━━ Data to use

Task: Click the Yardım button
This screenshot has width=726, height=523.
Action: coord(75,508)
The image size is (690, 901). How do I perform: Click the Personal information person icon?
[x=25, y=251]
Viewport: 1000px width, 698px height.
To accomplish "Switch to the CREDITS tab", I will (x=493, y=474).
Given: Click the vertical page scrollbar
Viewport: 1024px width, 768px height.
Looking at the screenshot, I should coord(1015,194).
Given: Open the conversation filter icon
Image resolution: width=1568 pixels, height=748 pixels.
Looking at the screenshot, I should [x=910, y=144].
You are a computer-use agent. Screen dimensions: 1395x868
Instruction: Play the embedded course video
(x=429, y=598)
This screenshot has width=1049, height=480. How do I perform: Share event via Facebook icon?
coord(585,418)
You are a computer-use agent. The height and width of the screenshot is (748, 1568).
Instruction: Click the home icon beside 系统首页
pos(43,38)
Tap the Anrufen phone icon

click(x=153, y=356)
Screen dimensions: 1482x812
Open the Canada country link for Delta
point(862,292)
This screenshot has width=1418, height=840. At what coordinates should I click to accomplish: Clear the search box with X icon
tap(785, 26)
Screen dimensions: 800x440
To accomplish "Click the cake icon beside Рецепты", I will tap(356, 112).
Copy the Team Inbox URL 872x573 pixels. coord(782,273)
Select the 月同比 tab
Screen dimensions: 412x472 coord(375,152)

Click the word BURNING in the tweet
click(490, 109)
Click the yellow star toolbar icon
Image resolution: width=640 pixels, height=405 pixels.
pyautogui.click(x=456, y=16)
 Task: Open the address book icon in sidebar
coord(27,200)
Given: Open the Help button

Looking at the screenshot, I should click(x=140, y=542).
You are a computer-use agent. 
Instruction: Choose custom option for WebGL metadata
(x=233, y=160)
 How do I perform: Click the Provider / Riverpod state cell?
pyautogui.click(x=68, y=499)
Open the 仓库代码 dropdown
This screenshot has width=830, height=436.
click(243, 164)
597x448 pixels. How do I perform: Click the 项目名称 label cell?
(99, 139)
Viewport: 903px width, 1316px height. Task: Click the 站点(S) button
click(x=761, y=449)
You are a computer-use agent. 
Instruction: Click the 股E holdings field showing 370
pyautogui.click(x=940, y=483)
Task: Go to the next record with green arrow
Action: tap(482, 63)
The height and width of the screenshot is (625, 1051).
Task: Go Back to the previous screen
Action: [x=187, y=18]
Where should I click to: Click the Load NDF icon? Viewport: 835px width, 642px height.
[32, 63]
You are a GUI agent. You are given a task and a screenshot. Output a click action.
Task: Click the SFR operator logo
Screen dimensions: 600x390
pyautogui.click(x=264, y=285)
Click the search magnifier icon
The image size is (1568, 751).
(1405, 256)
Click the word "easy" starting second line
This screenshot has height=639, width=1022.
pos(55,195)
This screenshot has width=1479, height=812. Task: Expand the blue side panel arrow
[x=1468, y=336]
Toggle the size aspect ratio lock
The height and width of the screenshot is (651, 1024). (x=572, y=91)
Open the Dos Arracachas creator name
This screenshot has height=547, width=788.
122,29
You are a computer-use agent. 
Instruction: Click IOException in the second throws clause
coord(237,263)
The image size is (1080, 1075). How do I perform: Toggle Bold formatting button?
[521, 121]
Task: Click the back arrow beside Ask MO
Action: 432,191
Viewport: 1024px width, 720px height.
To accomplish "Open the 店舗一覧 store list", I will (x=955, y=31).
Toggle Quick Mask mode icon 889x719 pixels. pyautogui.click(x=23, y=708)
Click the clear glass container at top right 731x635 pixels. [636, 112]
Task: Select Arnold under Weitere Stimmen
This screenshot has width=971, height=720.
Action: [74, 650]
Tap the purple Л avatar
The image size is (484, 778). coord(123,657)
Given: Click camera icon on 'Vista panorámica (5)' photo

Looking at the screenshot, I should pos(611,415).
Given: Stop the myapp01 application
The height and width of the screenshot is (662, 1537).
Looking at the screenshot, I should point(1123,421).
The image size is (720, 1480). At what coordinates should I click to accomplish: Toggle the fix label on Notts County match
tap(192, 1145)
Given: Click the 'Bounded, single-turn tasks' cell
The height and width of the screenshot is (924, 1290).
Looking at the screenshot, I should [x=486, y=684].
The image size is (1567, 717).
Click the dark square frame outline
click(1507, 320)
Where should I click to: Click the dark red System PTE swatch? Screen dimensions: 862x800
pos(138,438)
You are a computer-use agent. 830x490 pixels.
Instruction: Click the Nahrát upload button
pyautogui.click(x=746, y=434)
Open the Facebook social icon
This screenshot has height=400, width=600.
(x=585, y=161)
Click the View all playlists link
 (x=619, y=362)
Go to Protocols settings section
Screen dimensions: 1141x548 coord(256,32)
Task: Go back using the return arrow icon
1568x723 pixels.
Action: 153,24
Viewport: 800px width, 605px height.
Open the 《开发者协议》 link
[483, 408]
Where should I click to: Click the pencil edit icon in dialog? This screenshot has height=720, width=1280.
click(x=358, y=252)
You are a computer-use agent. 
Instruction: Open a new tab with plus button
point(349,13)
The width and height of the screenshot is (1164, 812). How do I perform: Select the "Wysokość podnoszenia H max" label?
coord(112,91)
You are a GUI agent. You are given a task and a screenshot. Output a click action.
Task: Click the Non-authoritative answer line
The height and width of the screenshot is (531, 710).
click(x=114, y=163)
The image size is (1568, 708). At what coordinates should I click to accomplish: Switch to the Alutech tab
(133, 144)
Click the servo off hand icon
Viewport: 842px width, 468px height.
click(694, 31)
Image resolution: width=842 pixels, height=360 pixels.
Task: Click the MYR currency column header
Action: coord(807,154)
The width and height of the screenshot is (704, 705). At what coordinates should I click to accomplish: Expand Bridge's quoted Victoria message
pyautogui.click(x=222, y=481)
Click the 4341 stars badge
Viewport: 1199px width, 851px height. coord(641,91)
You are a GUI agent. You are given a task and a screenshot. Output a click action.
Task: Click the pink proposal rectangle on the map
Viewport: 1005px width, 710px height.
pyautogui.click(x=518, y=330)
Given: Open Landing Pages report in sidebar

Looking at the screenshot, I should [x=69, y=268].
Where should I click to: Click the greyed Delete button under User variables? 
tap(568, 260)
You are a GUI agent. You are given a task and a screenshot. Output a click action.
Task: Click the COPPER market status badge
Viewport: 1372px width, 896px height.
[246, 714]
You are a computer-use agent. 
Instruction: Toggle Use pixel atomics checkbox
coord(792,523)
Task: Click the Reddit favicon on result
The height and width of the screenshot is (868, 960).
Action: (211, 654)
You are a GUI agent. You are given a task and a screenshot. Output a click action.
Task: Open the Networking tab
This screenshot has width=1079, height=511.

━━━━

Work required —
After reading each line of the data, give only the number of lines that include the word "will".

Result below —
3